As we head toward the 2014-15 budget, we’ve been given a clear view of how the economy is travelling, and the risks of a harsh budget, Bernard Keane and Glenn Dyer write.
A series of economic reports this week have given us a fairly clear, if slightly laggy, understanding of where the economy is at as the government prepares to unveil the 2014-15 budget on Tuesday.
Remember that the official line from the government is that it inherited not merely a fiscal but an economic mess from the government: Treasurer Joe Hockey reduced Treasury and Finance’s pre-election growth forecasts to below-trend — 2.5% growth this financial year and next — as well as downgrading nominal GDP growth forecasts, then claiming the resulting reductions in tax revenue forecasts were Labor’s fault.
It’s clear now that the Hockey’s doom-laden growth predictions will be exceeded: the economy picked up in the second half of 2013, meaning we entered 2014 with growth at 2.8%, according to the December quarter national accounts. The Reserve Bank’s forecast in February (the RBA provides ranges over the longer term) was for growth this year centring on 2.75%, lifting to 3% in 2015. At this point, only a really severe El Nino might disrupt a return to trend growth and above in later 2015. It’s also clear that forecasts made last year about unemployment reaching 6.25% are now very unlikely to be met. Hockey downgraded the unemployment forecast for this year from 6.25% in the Pre-Election Economic and Fiscal Outlook to 6% in the Mid Year Economic and Fiscal Outlook, but left the 6.25% forecast for 2014-15 in place. Today’s April jobs data from the Australian Bureau of Statistics show unemployment steady at 5.8% seasonally adjusted, with just over 14,000 jobs created in the month, all of them full-time. Unemployment appears to have peaked at the end of 2013, consistent with the economy recovering since then.
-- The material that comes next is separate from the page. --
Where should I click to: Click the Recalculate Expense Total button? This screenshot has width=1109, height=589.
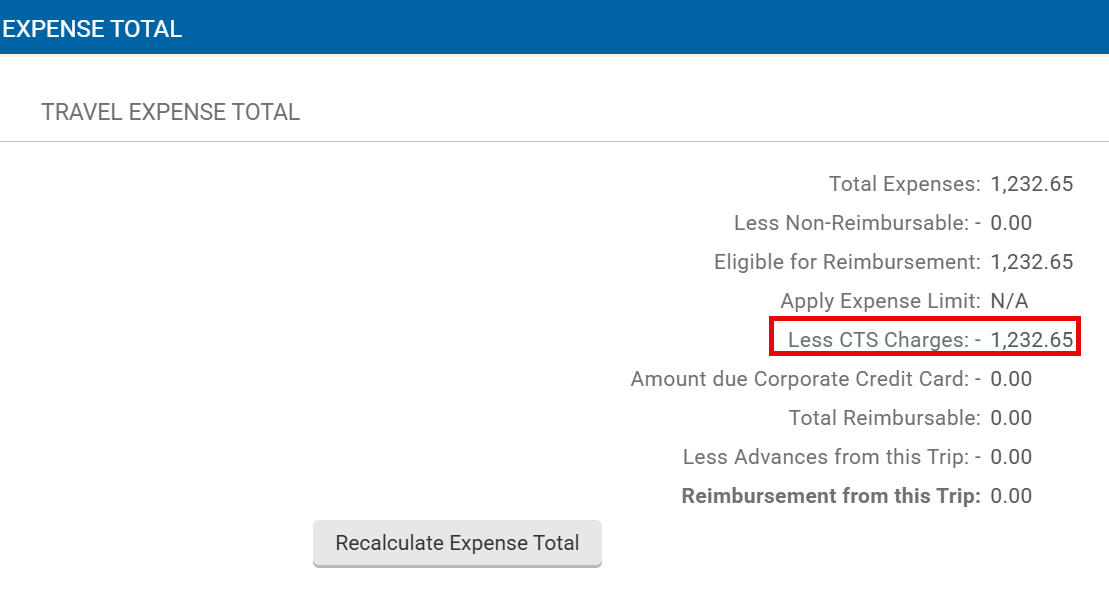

But remember, this return to near-trend growth is happening while interest rates are still very low, and commodity prices, despite recent falls, are still historically high. It’s also patchy: New South Wales (5.4%) still has a full percentage point less unemployment than Victoria; Victoria, Queensland and South Australia are all around the 6.3-6.4% unemployment level (though South Australia enjoyed a big drop in unemployment in April), while Western Australia is still below 5%. The recovery from 2013 is still underway and being hampered by continuing weak public demand due to state and federal spending cuts and, maybe, by a faster-than-expected slowdown in mining investment. Remember, the RBA’s strategy has been to use low interest rates to return us to the more traditional growth pattern led by consumer demand and housing construction as the mining boom comes off.
On that front, the March building approval figures released earlier this week were mildly disappointing. Approval processes are lumpy and bureaucratic so too much shouldn’t be read into them, but Monday’s figures suggest the strong growth in residential construction we’ve seen over the last 12 months might have peaked — not helped, of course, by the continuing unwillingness of state governments to invest in social housing. On Tuesday, we’ll get housing finance figures for March, which might give us a better indication of how the construction sector is faring.
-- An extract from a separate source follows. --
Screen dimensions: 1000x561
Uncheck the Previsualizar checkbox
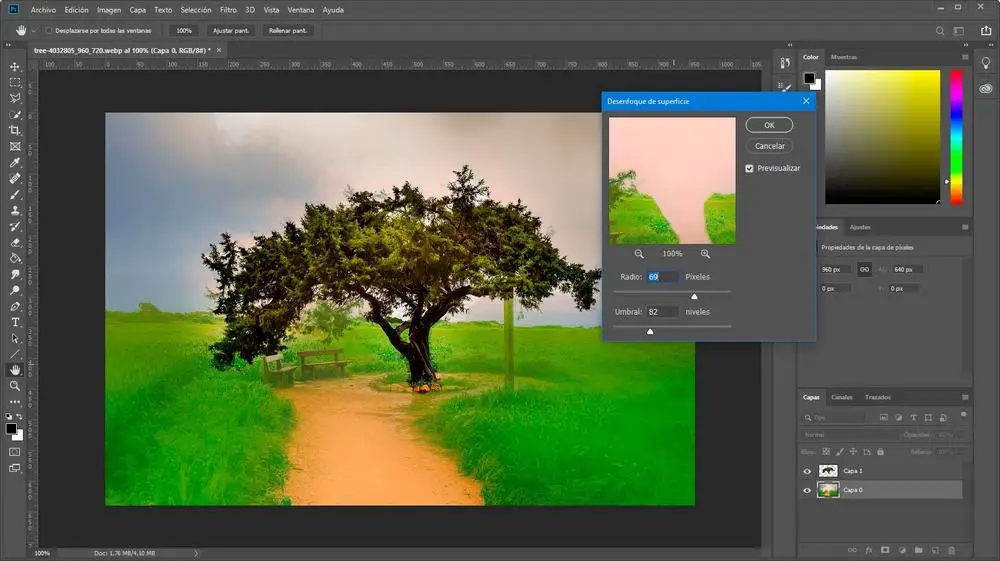pos(749,168)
If that’s a note of caution, yesterday’s retail sales data from March also offer a caveat: a 0.5% rise in trend terms but just 0.1% in seasonally adjusted terms, after strong growth in January (1.1%) and February (0.3%), seasonally adjusted — although the usual suspect, department stores, was the chief culprit in dragging down the figures, which were otherwise positive for food and household goods.
March is when the government, and Hockey in particular, began seriously ramping up its apocalyptic rhetoric on the budget, on top of high-profile news about job losses. If it has had an impact on consumers, then it might have started to emerge in the sales data in March, which also recorded falls in consumer confidence (the two don’t necessarily go hand-in-hand, but seem to have done so that month).
Consumer confidence can be a fragile thing. It’s not necessarily the case that a tough budget will seriously damage — if voters believe that the government knows what its doing. The Rudd government’s ability to underpin consumer confidence in the face of a global financial crisis in 2009 reflected the purpose and determination that Rudd and then-treasurer Wayne Swan showed in how they proposed to respond to it as much as the handouts they dispatched to help stimulate the economy. Joe Hockey might have choked off his best prospect for a faster return to trend growth with his clumsy handling of the budget.